Retro Mr Whippy: Bringing back Kiwi nostalgia

Working with Mr Whippy Matakana to bring a retro-inspired van to life, and reconnecting the brand with the version people remember.

When Fraser Bell walked through the studio doors, I honestly couldn’t believe my luck. Mr Whippy, standing there in front of me, and not in the way you might expect, either. Just a young, normal guy from Matakana with a very cool idea and a vivid vision of what he wanted to see on the road.

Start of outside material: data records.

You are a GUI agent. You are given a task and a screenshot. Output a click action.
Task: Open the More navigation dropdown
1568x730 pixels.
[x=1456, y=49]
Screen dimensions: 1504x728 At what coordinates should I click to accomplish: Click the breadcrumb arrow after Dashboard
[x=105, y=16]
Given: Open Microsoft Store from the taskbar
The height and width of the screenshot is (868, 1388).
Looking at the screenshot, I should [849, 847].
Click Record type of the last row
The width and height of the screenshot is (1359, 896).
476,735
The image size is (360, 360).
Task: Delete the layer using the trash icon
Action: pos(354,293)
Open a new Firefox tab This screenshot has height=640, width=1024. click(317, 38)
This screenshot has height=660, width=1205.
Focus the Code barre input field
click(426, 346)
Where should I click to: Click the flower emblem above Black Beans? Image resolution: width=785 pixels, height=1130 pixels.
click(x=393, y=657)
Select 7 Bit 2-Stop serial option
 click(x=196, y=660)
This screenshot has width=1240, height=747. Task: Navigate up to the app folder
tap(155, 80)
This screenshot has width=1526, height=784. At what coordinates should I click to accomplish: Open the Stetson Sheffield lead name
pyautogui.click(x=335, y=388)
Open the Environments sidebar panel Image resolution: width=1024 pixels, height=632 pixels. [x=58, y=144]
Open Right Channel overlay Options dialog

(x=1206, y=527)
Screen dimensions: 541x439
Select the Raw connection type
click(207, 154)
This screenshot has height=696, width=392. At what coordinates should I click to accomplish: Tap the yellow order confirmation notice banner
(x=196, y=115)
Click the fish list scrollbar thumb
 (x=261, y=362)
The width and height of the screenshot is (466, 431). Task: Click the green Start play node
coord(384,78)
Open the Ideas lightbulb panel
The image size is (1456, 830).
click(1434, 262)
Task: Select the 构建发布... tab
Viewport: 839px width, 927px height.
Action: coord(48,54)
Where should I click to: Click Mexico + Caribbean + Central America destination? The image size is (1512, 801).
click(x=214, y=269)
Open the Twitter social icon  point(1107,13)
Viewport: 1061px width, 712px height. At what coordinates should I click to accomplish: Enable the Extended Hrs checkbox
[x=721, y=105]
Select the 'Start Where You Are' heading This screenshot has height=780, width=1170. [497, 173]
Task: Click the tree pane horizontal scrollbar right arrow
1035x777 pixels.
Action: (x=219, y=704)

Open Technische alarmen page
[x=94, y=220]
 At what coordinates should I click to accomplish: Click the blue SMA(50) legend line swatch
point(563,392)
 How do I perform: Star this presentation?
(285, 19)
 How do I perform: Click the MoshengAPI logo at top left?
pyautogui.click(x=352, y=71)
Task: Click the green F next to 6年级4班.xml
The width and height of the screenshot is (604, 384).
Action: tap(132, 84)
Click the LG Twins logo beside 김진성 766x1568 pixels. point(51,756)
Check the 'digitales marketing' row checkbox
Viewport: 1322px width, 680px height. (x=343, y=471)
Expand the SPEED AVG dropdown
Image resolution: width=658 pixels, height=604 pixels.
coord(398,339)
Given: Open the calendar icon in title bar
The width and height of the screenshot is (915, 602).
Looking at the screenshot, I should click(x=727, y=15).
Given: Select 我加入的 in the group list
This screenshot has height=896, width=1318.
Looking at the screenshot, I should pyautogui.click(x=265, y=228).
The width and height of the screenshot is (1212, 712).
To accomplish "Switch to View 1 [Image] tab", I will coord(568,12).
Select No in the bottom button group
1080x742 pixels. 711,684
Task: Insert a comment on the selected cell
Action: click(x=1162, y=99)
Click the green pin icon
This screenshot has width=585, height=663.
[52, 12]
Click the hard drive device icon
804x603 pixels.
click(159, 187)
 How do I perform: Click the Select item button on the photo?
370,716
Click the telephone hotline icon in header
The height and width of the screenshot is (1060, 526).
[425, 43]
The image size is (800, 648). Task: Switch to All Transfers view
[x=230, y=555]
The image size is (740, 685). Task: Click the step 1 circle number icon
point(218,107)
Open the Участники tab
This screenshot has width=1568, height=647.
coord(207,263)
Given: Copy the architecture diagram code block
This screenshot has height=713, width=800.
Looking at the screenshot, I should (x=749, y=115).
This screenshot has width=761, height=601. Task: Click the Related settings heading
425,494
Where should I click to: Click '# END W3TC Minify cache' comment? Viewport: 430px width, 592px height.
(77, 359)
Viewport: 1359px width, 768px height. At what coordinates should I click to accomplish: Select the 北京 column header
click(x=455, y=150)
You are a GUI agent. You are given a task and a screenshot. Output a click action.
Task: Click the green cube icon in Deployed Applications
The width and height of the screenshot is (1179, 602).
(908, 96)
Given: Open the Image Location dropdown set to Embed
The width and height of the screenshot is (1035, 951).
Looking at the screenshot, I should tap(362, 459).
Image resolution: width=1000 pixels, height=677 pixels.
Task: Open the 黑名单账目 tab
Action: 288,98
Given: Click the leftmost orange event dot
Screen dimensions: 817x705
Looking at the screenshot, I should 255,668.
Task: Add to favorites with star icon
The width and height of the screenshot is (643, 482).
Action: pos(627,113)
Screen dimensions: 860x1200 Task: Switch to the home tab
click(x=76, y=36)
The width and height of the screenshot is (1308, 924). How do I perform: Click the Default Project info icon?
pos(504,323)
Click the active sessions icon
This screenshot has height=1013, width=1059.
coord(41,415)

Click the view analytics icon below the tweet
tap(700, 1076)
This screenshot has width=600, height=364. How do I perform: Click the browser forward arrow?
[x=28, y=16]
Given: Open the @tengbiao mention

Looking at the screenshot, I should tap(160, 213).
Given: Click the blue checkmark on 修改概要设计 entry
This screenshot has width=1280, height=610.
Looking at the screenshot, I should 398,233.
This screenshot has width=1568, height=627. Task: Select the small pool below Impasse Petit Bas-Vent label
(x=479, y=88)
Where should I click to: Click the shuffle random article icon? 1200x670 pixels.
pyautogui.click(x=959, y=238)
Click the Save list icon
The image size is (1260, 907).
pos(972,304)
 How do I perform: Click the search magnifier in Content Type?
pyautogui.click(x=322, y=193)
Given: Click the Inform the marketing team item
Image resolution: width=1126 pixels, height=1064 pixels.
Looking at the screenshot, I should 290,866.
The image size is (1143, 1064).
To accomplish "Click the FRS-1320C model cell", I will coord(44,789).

He’d bought a new van and had this picture in his head of creating something that would feel instantly familiar. The more we talked about it, the more obvious it became that everyone already carries their own version of Mr Whippy around with them, whether they realise it or not, and that version is surprisingly consistent. It’s tied to growing up here, to summers and camping trips and that moment where you hear the music before you see anything at all, and by the time the van comes into view, you have already had your fingers deep in your parents' pockets in desperate search of spare change.

That’s what made this project interesting.

We weren't looking to butcher an important piece of kiwi history by creating our own version of the memory. We were working with something that already exists in people’s mind and bringing it back into the world in a way that feels familiar, and without feeling like an imitation or a reinterpretation, which is a very easy line to cross when you’re working with something this nostalgic.

What I enjoyed most about it was how immediate the reaction is. You show the van to someone 50+, a friend, or even my five-year-old, who didn't grow up in that era, and it instantly falls in that place of recognition, unmistakably Mr Whippy – but the retro kind – on a modern van.

Good Thunder doesn't often get the chance to work on something like this. Most of our work sits in a more corporate or high-end space. But this was different in a way that felt refreshing, playful, and for me personally, just really enjoyable to spend time on.

Fraser has been great to work with through all of it, clear in what he was after and willing to back that all the way through, which always shows in the end result. Seeing it out and about now gives that 'Yipee, it's Mr Whippy' feeling. It's been one of those projects where the work steps out of the studio and becomes something that brings joy to people, which is the best part of it.